Morsy dla dobra sprawy — lodowe kąpiele w Wodnych Ogrodach przyciągnęły tłum

W sobotnie przedpołudnie Wodne Ogrody wypełniły się rozmowami o zdrowiu, lodem i wspólnym celu — pomoc rodzinom. Wejherowo zobaczyło, że morsowanie może łączyć sport, edukację i działalność charytatywną.

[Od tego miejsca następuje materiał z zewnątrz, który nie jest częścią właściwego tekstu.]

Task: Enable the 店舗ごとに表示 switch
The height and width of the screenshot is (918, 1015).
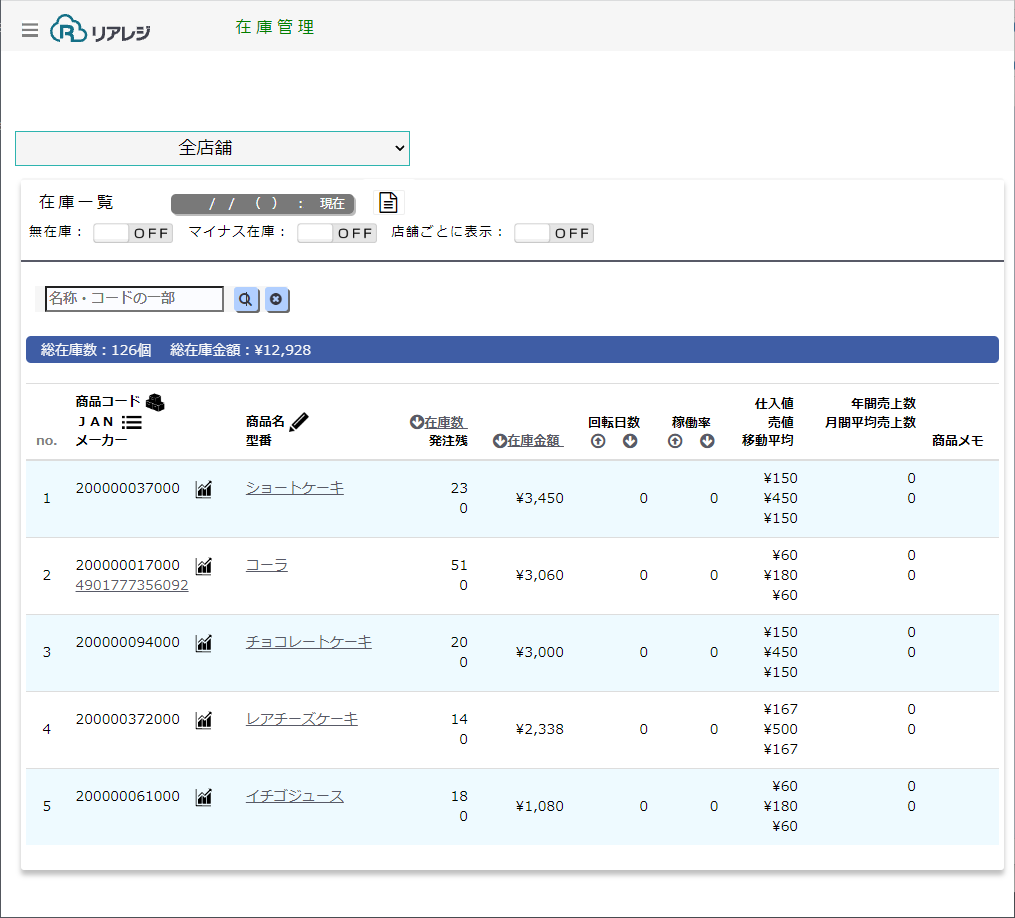Action: (554, 233)
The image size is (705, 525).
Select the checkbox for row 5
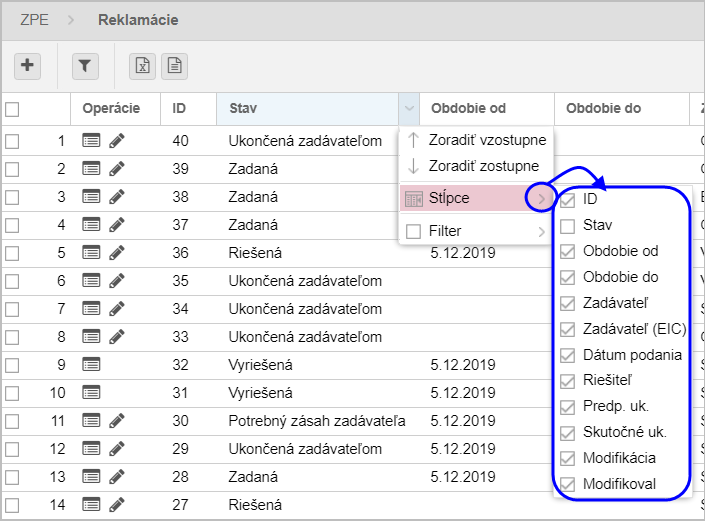coord(12,253)
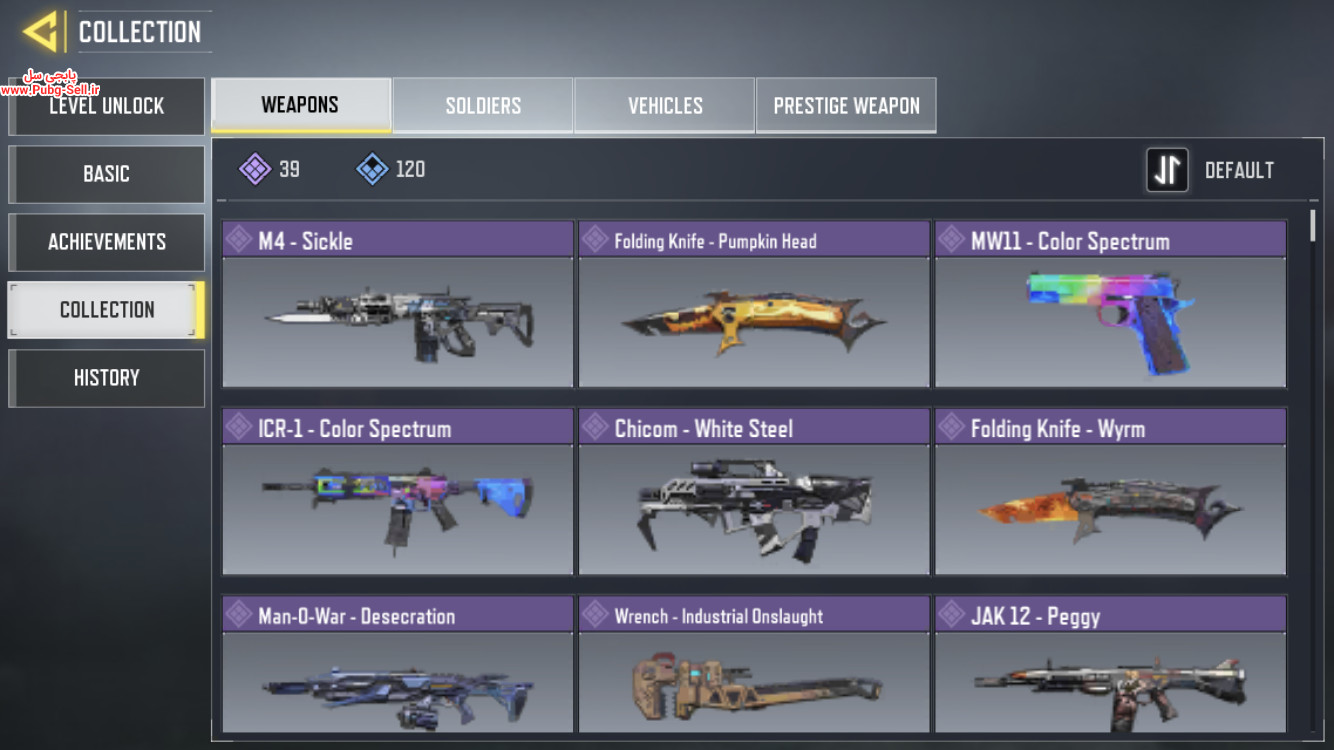Click the sort order arrows icon

pyautogui.click(x=1167, y=170)
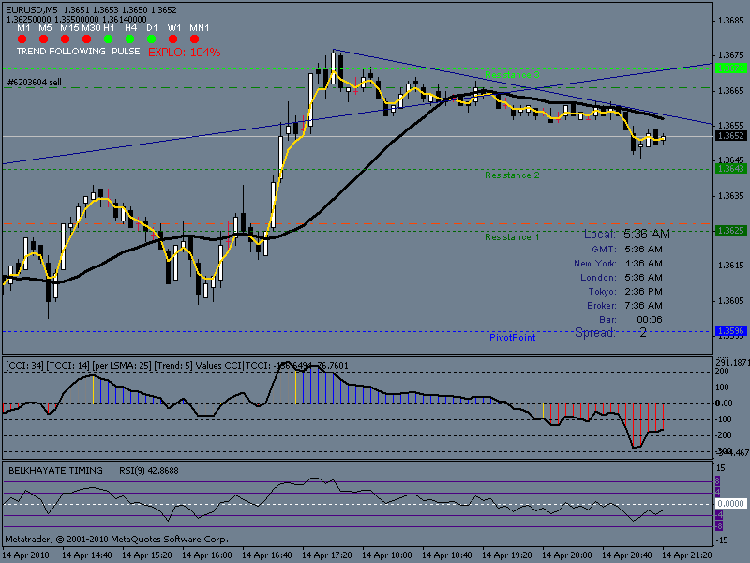750x563 pixels.
Task: Select the #6203604 sell order label
Action: point(34,82)
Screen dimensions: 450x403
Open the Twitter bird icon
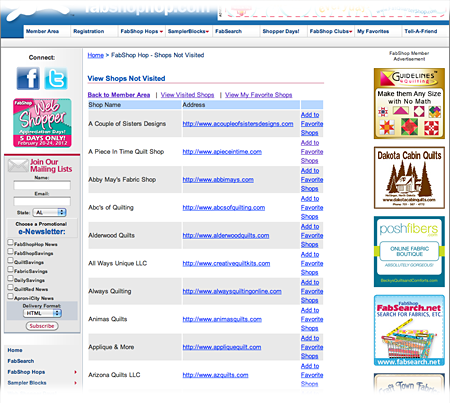coord(56,78)
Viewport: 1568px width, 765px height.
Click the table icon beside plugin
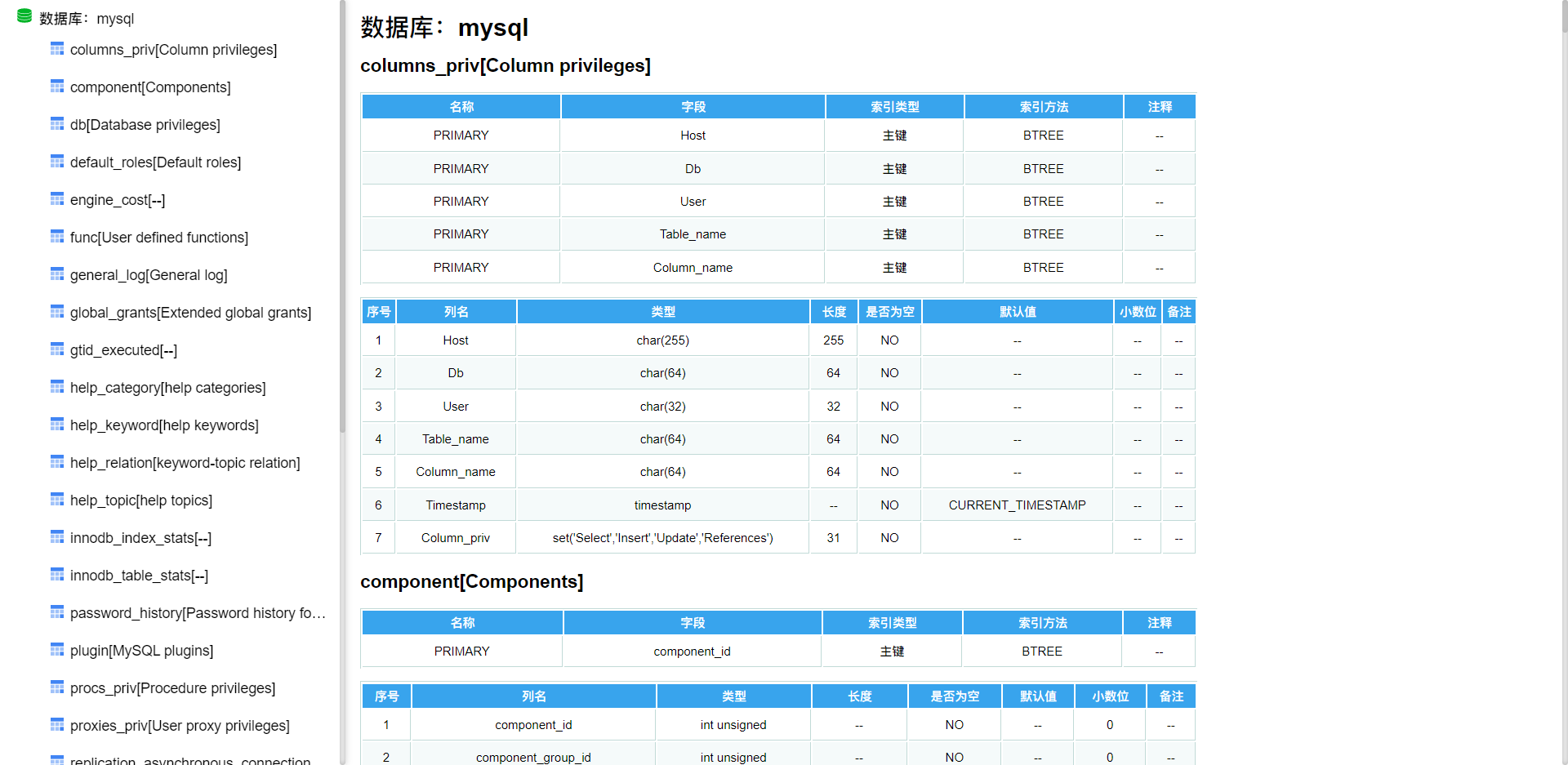[x=56, y=649]
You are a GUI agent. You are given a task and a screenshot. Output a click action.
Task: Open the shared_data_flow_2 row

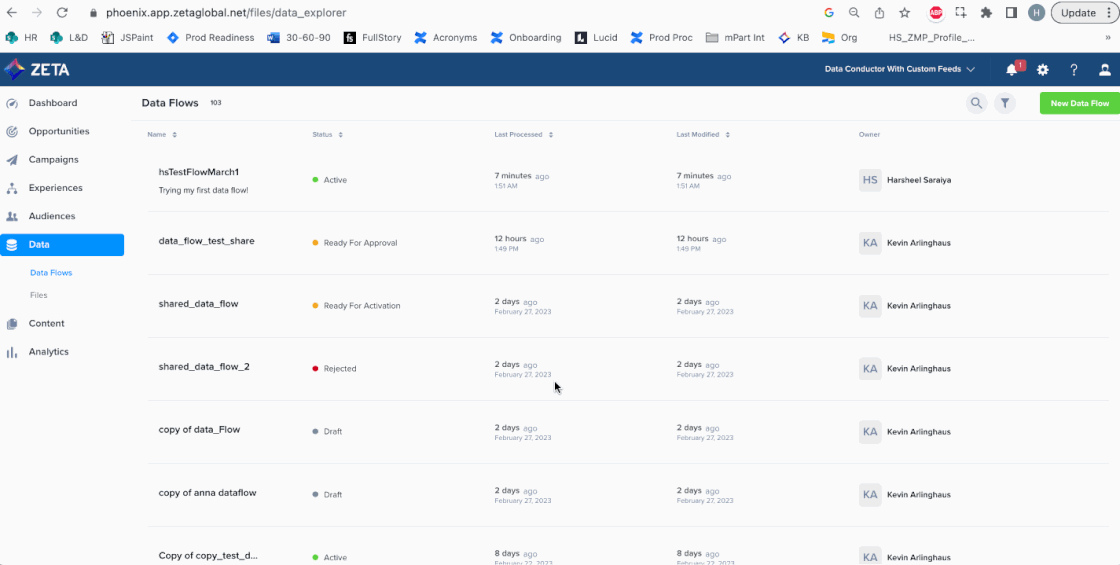click(x=204, y=367)
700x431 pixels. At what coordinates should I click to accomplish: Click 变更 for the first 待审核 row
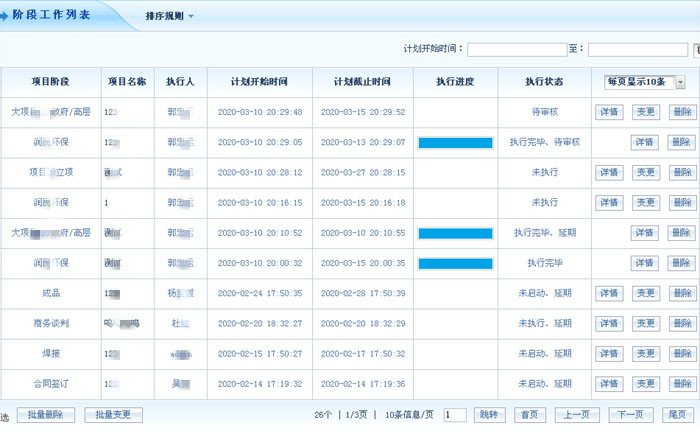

- Organizatorzy, prelekcje i bezpieczeństwo przy lodowych jacuzzi
- Wydarzenie w Wejherowie miało wymiar społeczny
- Radość, tradycja i perspektywy
Organizatorzy, prelekcje i bezpieczeństwo przy lodowych jacuzzi
Wydarzenie zorganizowała grupa Chillsperience przy współpracy miasta i Wodnych Ogrodów Wejherowo. Uczestnicy rozpoczęli wspólne morsowanie od krótkich prelekcji: Krzysztof Drozd mówił o korzyściach zimnych kąpieli, a ratownik medyczny Maciej Romaniuk przypominał o zagrożeniach i zasadach bezpieczeństwa. Potem odważni zanurzali się w jacuzzi wypełnionym lodem, pod nadzorem służb.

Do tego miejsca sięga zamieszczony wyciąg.